Rafi, thanks for your thoughtful responses. I don't really disagree with anything you said. I'm a registered Independent, who has voted Republican before but in recent years I lean aggressively away from "R" candidates - they all seem to be Trump enablers in one way or another. They are apologists for his criminal excesses so they can "stay at the table". The hypocrisy would be laughable if the results weren't so ugly. Back to your points about the failings of the "Ds", I think we're all paying the price for unfettered capitalism, the internet and social media. It's now all about the grift - far more with "R"s than "D"s, but on both sides of the isle. Vladimir Putin famously said that the fall of the Soviet Union was the greatest geopolitical tragedy of the 20th Century. In my view, it was actually a necessary failure of an inherently rotten system that was based on the premise of coercively reinventing human nature. Putin doesn't realize it, but his blunder into Ukraine, will ultimately bring about his end. Unfortunately, although the US came away feeling full of ourselves and vindicated on the international stage, the end of the Cold War has made us fat, dumb and ignorant. My grandparents and their generation are rolling over in their graves at what America has become. What do we make of the fact that a large majority of Gen Z'ers say that their life's ambition is to be a social media influencer? We're consumed with hype and disinformation that is used to expand the grift. The sacrifices our ancestors were willing and knew they had to make to preserve and extend our society are almost unknown to Americans now. When this many younger citizens vote for someone like Trump, I'm not confident that they can understand and act on the truth, even if it's presented to them. The Bro culture that reelected Trump is the intersection of ignorance, gullibility and testosterone poisoning. The Dems have a long way to go but I worry that the electorate may be too polluted to recover what America was before Trumpism
The Supreme Court opened this door by allowing unfettered dark money to come into the political arena. Time to get that door closed and return our political system to some degree of normalcy.
Yes!
No “Public Servant” should be allowed to amass a 87 million dollar war chest. Period. Campaign finance reform has to be a part of saving Democracy.
Yes! Yes!
Golly, Abbott would certainly be following the trend set by our current "president," amoral, greedy, xenophobic, misogynistic, and generally cruel. What more could the country want in a leader?
Pompous jerk out to further enrich himself
Abbott thinks because he’s in a wheelchair he’ll get the sympathy of all his Christo-fascist pychopaths, but most of his policies are not well-liked and I think they’ll cause him to lose if he even tries. Bye-bye, fascist-face!
And there are more just like him out there trying to get into office for their own gain.
Abbott and Costello were famous for their comedy routine "Who's on First?"
Greg Abbott's version is "who comes first?" His plutocratic, techie anarcho-capitalist, and Christo-fascist sponsors do.
His "God" is the one of TV preachers who assert God's salvific favor is shown by success in this life. The rich and powerful are to be admired; they come first.
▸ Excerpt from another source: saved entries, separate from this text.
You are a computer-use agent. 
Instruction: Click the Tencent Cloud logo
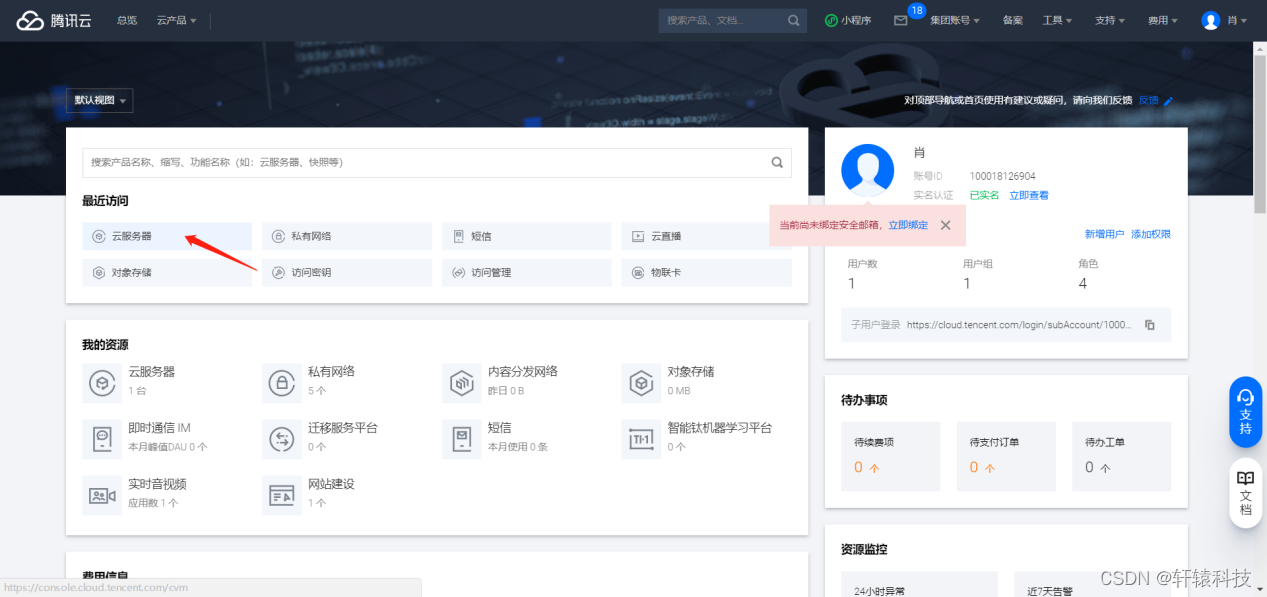click(54, 19)
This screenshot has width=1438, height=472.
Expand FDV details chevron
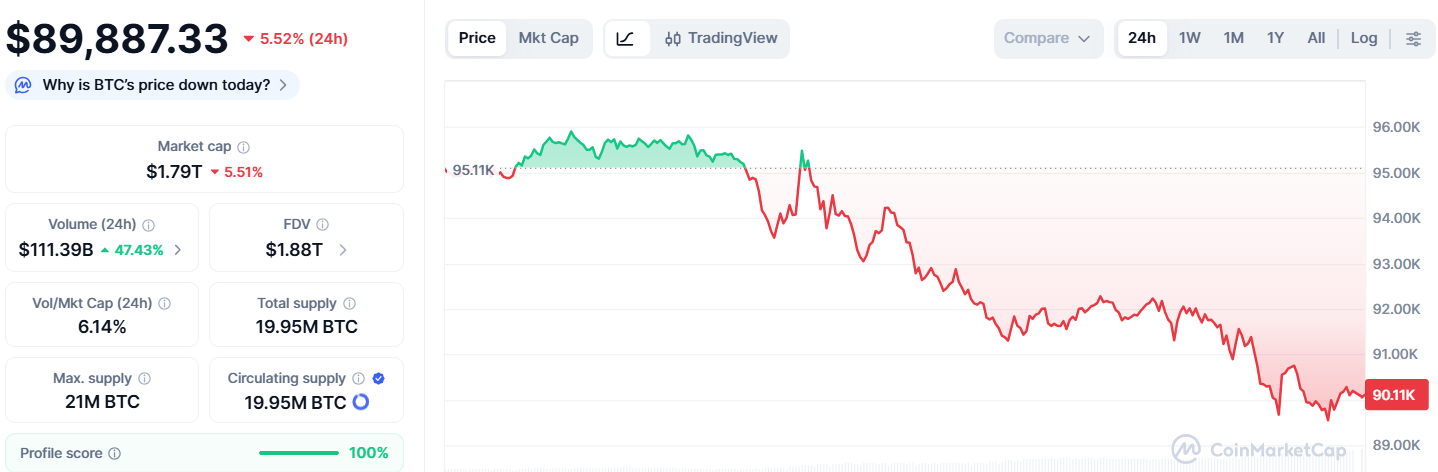pyautogui.click(x=342, y=250)
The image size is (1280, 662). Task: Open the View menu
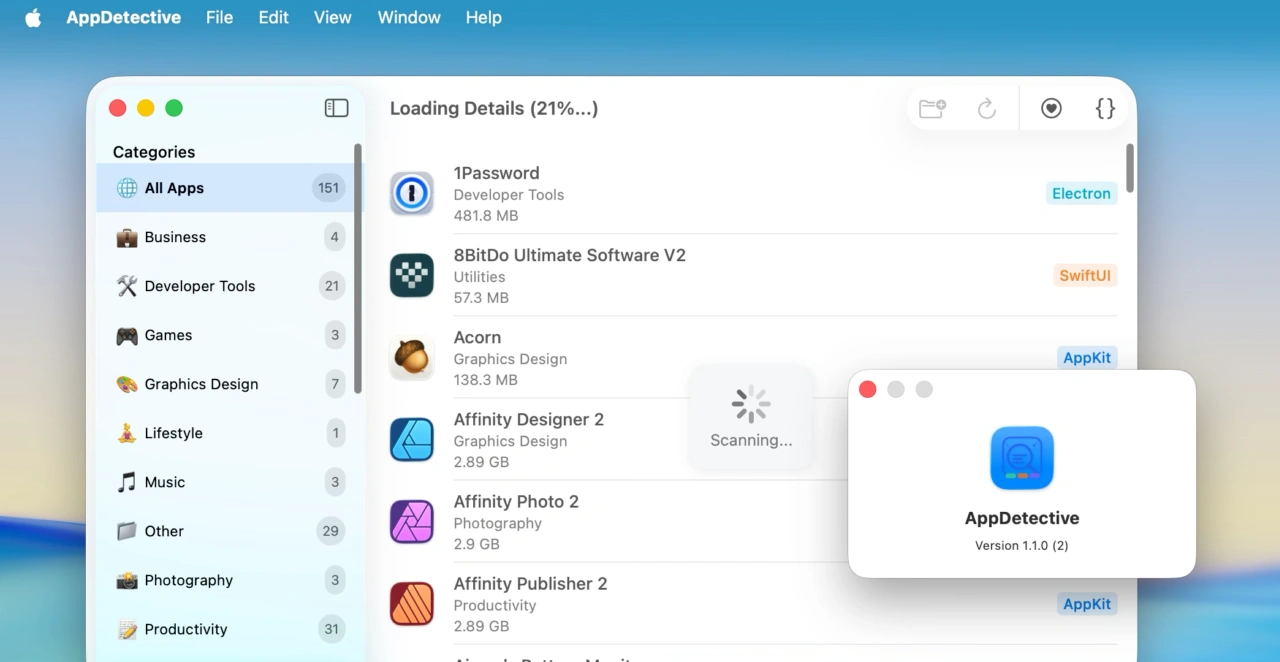coord(332,17)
Never mind eye of needle easier than a rich man going to heaven or love thine enemies or the Beatitudes. They warn their fans SJWs and libs using these passages are trying to erode their faith--the devil can quote scripture, too. Therefore to listen to the left is to collaborate with evil.
But I can't help thinking about the bit in Mt. 19:16-30 where Jesus says to the rich young ruler that the first will be last...
I would suggest that Whomever or Whatever is suggesting to Reichskommander Abbott that he run for President might actually be a Lower Power.
I don't think Reichskommander Abbott realizes just how unpopular he is in a good bit of the country. Then again, Reichskommander Abbott is a megalomaniac, so I doubt if he cares what the rest of the country thinks of him.